Lonely and predictable he was, having no one to care of in the town, except the shopkeepers he visited every few weeks to hawk his cards at, and talk his do you know any Haggerty's in Cobh conversations – so her presence eventually led to nods and greeting. Being a salesman, he was swiftly stirred to sell her something. Velvet cards, he tossed. Had she heard of such a thing?
She listened with is that right curiosity in her face, solemnly infused with language of feigned interest (perky question) and deep attention (would you ever, I never knew that now, very interesting). She used the good eyes God gave her to stare at him. This fella needed attention the way birds need nests, so he'd pick and pluck and lift and twist whatever he could grab. He couldn't grab much blather from Our Woman as she's unusually careful in what she'll reveal in this instance, having in her mind a much greater purpose for him that required little in the way of discussion and more in the way of disrobing. Her strategy was to keep him on this path. When he talked of the velvet cards he could order for her, his tale of how he'd the official business and the sideline and he was talking to her now about his sideline she told him warmly hadn't he great initiative, while noticing the collar of his shirt very mucky on the inside by his neck where he sweated. No woman to mind his collar, or no woman properly attending to them. He was a sweaty man, but he'd do.

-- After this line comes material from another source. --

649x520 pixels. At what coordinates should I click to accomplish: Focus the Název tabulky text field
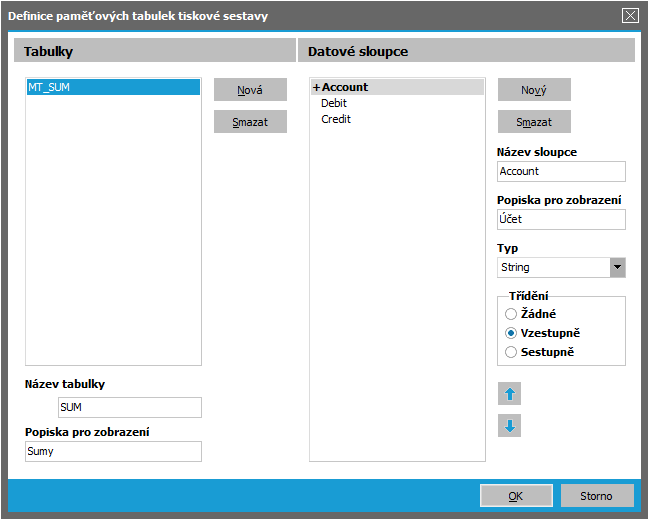pyautogui.click(x=129, y=407)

She contemplated her strategy of what she needed to do with this moist, nervy salesman, while he persisted with the line his cards could change the lives of many around her. She half listened, and mentally bumped brain to limbs and decided today, yes today would be the day to move toward him and collect whatever she needed. She had to be clear and strategic about what she
was looking to understand. She hesitated. Could she stomach licking such a dense specimen, as the licking according to Red the Twit's description would be required. However, more heartily came the thought, surely he'd do, because she was looking for a quick insight, not a thesis on the matter. Thus she swallowed and tolerated him through three pints – two bought with her husband's money – an extraordinary length to endure such a dull man. Giggled at his jokes, smiled at remarks and diverted inquiries about her people and yes, that'd be great altogether when he suggested he'd go upstairs to fetch the half dozen mauve cards he intended to sell for the outrageous price of three Euro. She prided herself on telling him he could have the whole three Euro and not at all she would never take a discount. And no, there was no need to bring them down; she'd go up to collect them.
This was her move, all hers. Now she owned it.

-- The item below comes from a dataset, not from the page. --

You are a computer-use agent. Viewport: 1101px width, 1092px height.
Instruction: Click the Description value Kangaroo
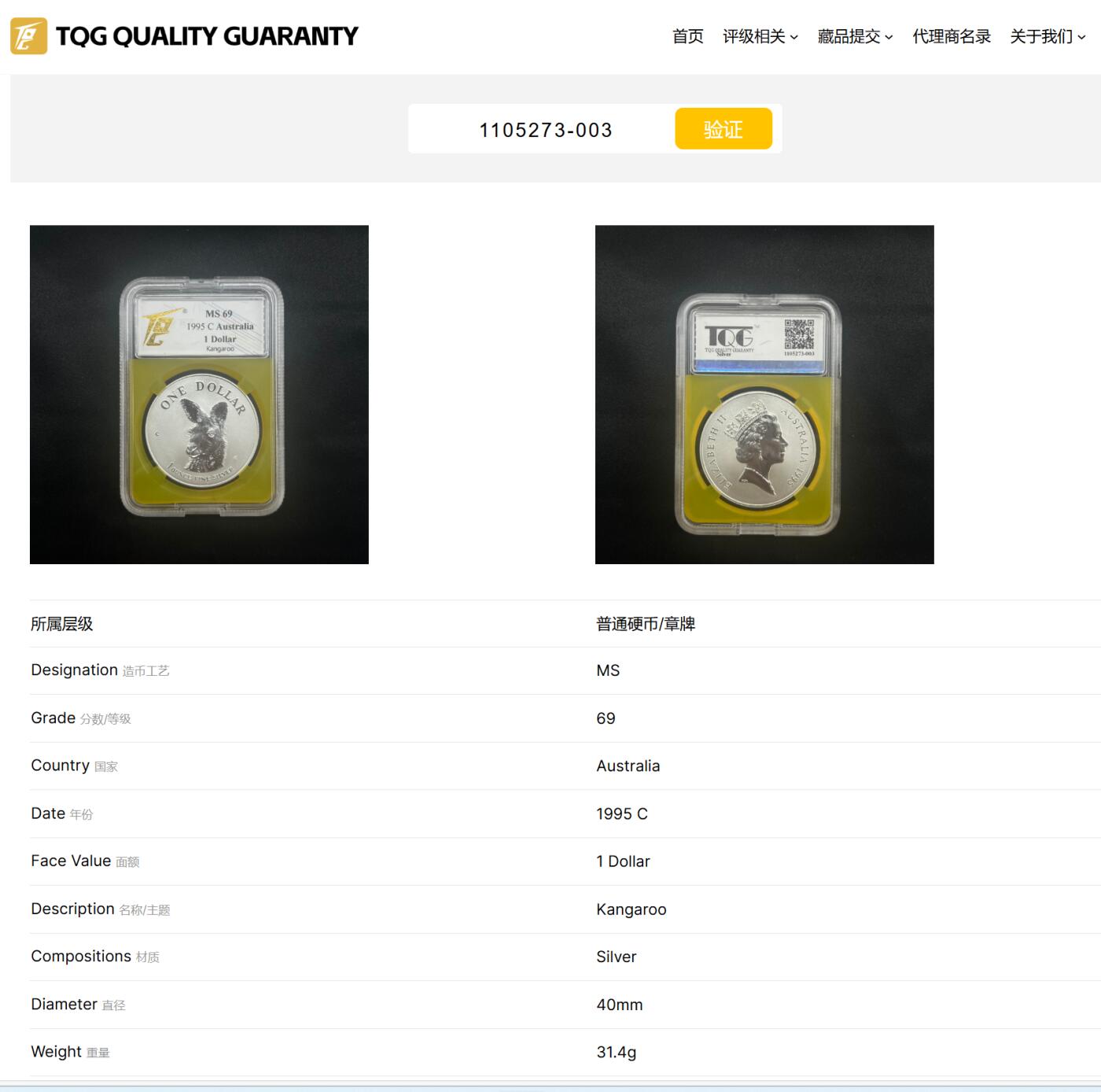(x=631, y=909)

His eyes noted this sprightly gesture. Awkwardly noted it, mouth slackened a bit, brain too, surprise no doubt. He lost his balance when he pushed back the chair as she watched him calculate her intended boldness and blurted out how was she for Mass Cards, he'd lovely harvest sympathy ones, apples and a cart, pack of six, he could do her a deal a bunch for 20 Euros. Wait now 'til we see, he said.

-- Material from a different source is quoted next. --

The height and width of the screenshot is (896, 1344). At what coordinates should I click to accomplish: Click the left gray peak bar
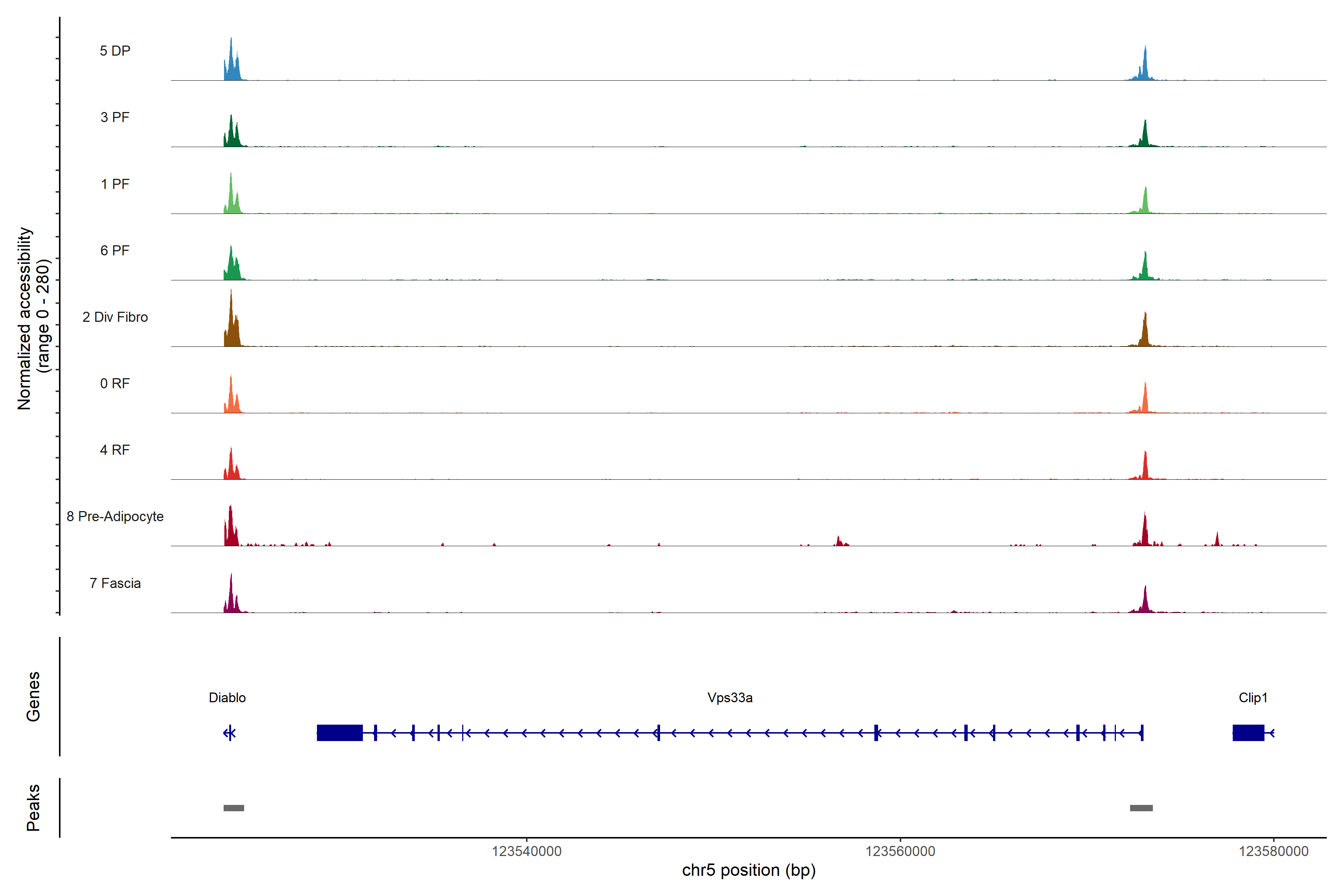point(234,808)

Upstairs, offered he did, a cup of tea, from his travel kettle. I've only the one cup, but I'll give ye a bag of your own – otherwise we'd have to share, him chuckling at his own gargle. Her, in order to prevent him launching into yet another chapter of his life story and who did she and didn't she know from bally-below, moved and sat on the soft single bed, noting the dustbin, beside the tacky side table had been decorated with a glued piece of white lace. On the opposite wall, there hung a picture of the Pope, arms out, his thumb extended. For some inexplicable reason he reminded her of a stout legged rugby player, egging her on, saying come on now and don't be letting
your team (the lads) down. Don't be weak said his upturned palms, it may not be palatable, but what do you think your husband has been at? He was hardly trimming that woman's toenails now was he?